False positive monitoring	Single proportion precision	p = 0.12, error = 0.03, confidence = 95%	Size a monitoring set for a narrow binary metric band.
Model uplift experiment	Two-proportion comparison	baseline = 0.20, variant = 0.26, power = 80%	Estimate per-group labels to detect real conversion uplift.
Bias review sample	Single proportion precision	p = 0.35, error = 0.04, confidence = 99%	Plan a stricter review set for governance reporting.

Formula used

1) Single proportion precision

Use this when you want to estimate one binary rate, such as accuracy, prevalence, acceptance, or positive label share.

n = (Z² × p × (1 - p)) / E²

Here, Z is the confidence z-score, p is the expected positive proportion, and E is the target margin of error.

When population size is limited, this page applies finite population correction:

n_fpc = n / (1 + ((n - 1) / N))

Then it adjusts for design effect and expected dropout:

n_final = ceil((n_fpc × design_effect) / (1 - dropout_rate))

2) Two-proportion comparison

Use this when you want to compare a baseline binary rate against a variant rate, such as two classifiers, prompts, policies, or ranking strategies.

n_per_group = ((Zα × √(2p̄(1-p̄)) + Zβ × √(p1(1-p1) + p2(1-p2)))²) / (p2 - p1)²

Here, p1 is the baseline rate, p2 is the variant rate, p̄ is the pooled rate, Zα matches alpha, and Zβ matches power.

The page also adjusts the per-group estimate for design effect and unusable samples.

How to use this calculator

Select Single proportion precision when estimating one binary rate.
Select Two-proportion comparison when comparing baseline and variant outcomes.
Enter rates as decimals, such as 0.20 for 20%.
Choose confidence or power settings that match your risk tolerance.
Add a finite population only when your labeling pool is limited.
Increase design effect when clustering or dependence inflates variance.
Add dropout to protect against rejected, missing, or noisy labels.
Click Calculate sample size to show the result above the form.
Review the summary table, class counts, and Plotly graph.
Use the CSV or PDF buttons to export your calculation record.

FAQs

1) What does this calculator estimate?

It estimates how many samples you need for binary outcomes. That includes label audits, classifier monitoring, conversion experiments, acceptance rates, or any yes-or-no target.

2) When should I use single proportion precision?

Use it when you want one reliable binary rate with a chosen error margin. Examples include prevalence estimation, positive label share, pass rate, or moderation approval rate.

3) When should I use two-proportion comparison?

Use it when comparing two binary rates. It fits A/B tests, prompt changes, classifier upgrades, threshold changes, and policy variants where you want to detect uplift.

4) What if I do not know the expected positive rate?

Use 0.50 for a conservative estimate. That choice usually produces the largest required sample and protects against underestimating your labeling needs.

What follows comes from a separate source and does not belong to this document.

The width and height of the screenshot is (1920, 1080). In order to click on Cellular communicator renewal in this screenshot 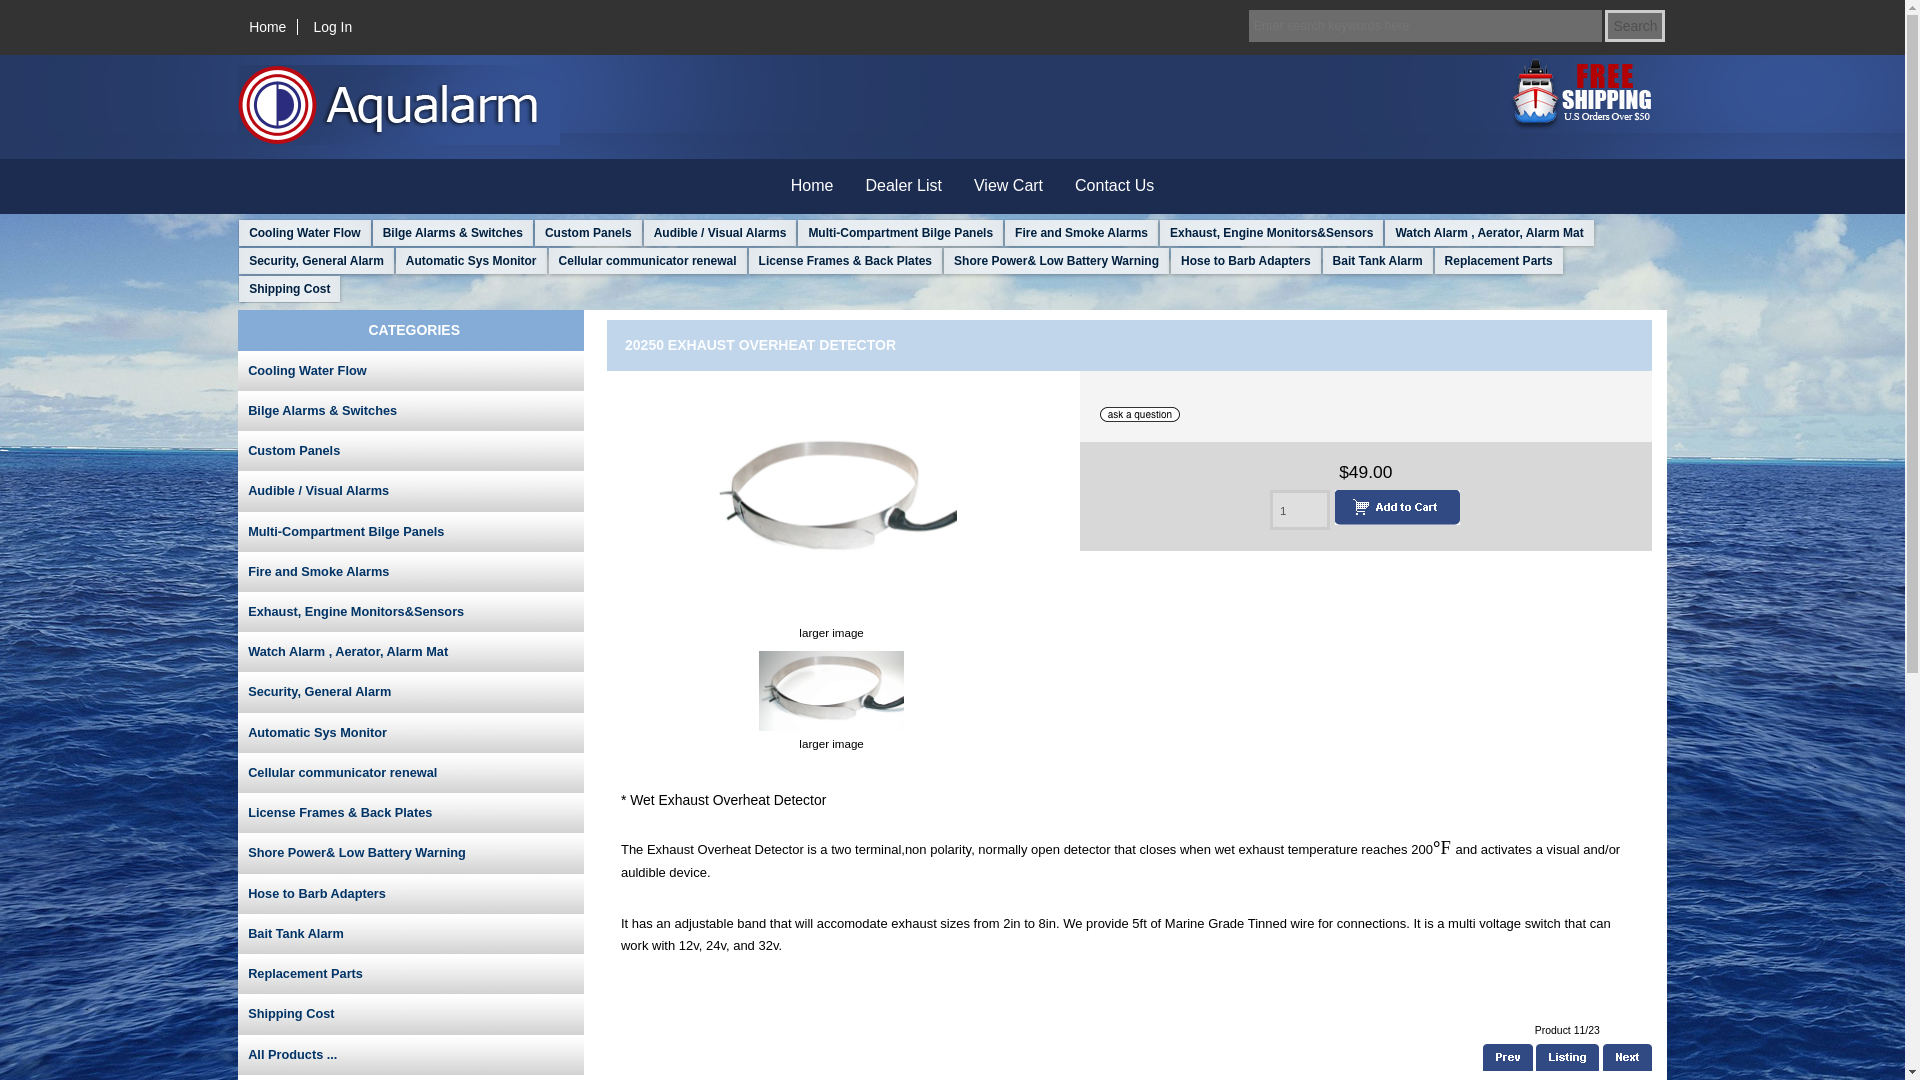, I will do `click(648, 261)`.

5) Why does design effect matter?

Design effect inflates the sample when observations are not fully independent. Clustering, repeated users, grouped prompts, or batched annotation workflows can all increase variance.

6) Why add a dropout or unusable rate?

Some records become unusable because of missing labels, bad inputs, policy exclusions, or failed review. Dropout padding keeps the final usable sample large enough.

7) When should I use finite population correction?

Use it when your total candidate pool is limited and known. It reduces the needed sample because sampling a large share of a small pool adds information faster.

8) Why are expected positives and negatives shown?

They help you plan class balance, reviewer effort, and downstream training coverage. Very small minority counts may signal that you need stratified sampling.